The project

Our knowledge of ecology of migrants in their wintering grounds is extremely poor and severely hampers our ability to explain these declines and conserve this group of species. We lack even basic information about when birds arrive, the habitats they use and how they move around Africa.

The aim is to understand how Palearctic-African migrants use and move around the different vegetation zones found in West Africa, ranging from the semi-desert Sahelian region in Burkina Faso to the lush tropical rainforest in southern Ghana, and whether habitat change may impact them on their wintering grounds.

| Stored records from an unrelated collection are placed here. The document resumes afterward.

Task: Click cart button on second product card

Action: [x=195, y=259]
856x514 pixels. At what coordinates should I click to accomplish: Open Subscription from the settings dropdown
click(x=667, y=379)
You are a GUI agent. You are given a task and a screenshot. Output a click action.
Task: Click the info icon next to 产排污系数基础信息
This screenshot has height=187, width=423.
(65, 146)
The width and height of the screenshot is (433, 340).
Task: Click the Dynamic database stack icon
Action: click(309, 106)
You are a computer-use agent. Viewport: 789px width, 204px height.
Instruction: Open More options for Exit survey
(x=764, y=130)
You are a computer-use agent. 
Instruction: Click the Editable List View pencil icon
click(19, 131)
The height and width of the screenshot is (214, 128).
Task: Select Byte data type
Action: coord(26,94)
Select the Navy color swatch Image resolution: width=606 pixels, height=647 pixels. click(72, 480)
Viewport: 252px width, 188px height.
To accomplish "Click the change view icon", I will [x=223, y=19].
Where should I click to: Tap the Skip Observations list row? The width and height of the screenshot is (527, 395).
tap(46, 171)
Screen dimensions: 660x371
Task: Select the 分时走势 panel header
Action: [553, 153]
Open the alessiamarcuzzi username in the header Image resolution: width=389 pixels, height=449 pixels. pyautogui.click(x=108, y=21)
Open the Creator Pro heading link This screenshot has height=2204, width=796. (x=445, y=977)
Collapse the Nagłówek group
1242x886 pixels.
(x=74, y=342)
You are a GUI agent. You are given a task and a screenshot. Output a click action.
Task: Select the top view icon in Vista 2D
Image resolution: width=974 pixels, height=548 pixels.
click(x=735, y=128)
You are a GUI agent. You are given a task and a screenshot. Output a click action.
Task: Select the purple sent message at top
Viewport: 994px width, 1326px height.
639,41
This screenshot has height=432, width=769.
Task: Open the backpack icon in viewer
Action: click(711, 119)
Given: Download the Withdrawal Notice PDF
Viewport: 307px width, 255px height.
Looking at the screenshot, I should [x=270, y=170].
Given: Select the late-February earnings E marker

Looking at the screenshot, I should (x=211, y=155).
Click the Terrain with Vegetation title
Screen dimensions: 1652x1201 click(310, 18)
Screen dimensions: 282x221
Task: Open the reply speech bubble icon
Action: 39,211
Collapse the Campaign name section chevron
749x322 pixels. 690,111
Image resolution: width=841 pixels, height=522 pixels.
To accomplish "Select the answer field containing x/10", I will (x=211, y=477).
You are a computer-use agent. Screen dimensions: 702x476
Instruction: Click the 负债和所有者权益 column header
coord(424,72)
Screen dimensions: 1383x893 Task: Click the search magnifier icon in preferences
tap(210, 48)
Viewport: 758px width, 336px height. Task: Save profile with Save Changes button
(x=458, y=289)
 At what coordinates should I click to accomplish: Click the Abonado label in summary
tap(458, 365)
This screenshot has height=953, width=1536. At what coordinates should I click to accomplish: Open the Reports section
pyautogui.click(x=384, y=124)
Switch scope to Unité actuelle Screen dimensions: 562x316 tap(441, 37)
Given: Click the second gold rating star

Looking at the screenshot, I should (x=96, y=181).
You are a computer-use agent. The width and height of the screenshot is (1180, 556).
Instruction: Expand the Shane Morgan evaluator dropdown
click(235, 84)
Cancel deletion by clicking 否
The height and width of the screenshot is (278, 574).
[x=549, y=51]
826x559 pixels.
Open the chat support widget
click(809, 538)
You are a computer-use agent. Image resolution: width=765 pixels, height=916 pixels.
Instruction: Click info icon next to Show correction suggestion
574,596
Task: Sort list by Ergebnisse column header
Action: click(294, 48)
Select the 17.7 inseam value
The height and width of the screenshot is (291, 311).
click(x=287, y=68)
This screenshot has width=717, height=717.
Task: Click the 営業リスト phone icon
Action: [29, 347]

During the temperate winter of 2009/2010, using point count methodology and mist-netting, we recorded migrants along a degradation gradient at five different stations on a north-south transect. In 2010/2011 we plan to re-visit these sites as well as roving further afield to get a broader picture of migrant habitat use.

19 Jan: A Happy Birthday and the first Nightingale of the year

Nightingale Team: Today was my birthday so the pressure was on the gods of ringing to send us a Nightingale. The weather today was damp, with mist hanging the air, but it didn’t seem to put the birds off as we caught our first Nightingale of the year (that’s Palearctic migrant no.96). We also caught a retrap which Bee had originally ringed on the 24th November (No. 8). Both very nice presents! We tagged both Nightingales with radio transmitters as the retrap’s original transmitter had now run out of battery life. We’ll be tracking the birds ideally twice a day now so where ever they go we will have to follow to find them!

To make the day even better we also had our warbler count topped up with a flurry of Garden Warblers, Reed Warblers, Melodious Warblers (one new and a retrap), and a Willow Warbler. For Afro-tropical species, we caught a Black-and-White Mannikin, Common Waxbill, Blue-billed Firefinch, Copper Sunbird, Olive-bellied Sunbird, Collared Sunbird, Grey-backed Cameroptera, Red-faced Cisticola, Little Greenbul, Green Crombec and a Senegal Coucal who’s red eyes rivalled that of a demented Blue Tit’s.

A lunch of cheese, bread and salad washed down with coffee and condensed milk provided us with energy for an afternoon of productive loafing. Ian got to know the GPS better, Bee sorted emails and ringing records and I sought assistance for the broken light bulb in my bedroom that was becoming a sore point after a few stubbed toes... Kestrel, Common Wattle-eye and Common Bulbul were observed around the hostel. We also celebrated my birthday with a nice spaghetti dinner, and toasted marshmallows to a chorus of bats chattering as they hoovered up the flying termites that had emerged with the increased moisture in the air. Oppong made us laugh at the table as when his phone went beep at the table. The question “Is that your wife?” was quickly answered with “No, it is my phone”. Oppong surprised me with a bottle of sparkling apple juice and a cake. Thanks to everyone for a great day and Happy Birthday to my twin sister at home too! Plan is for playback survey work tomorrow, and then we go back to Gladys’s hostel in Nsuatre.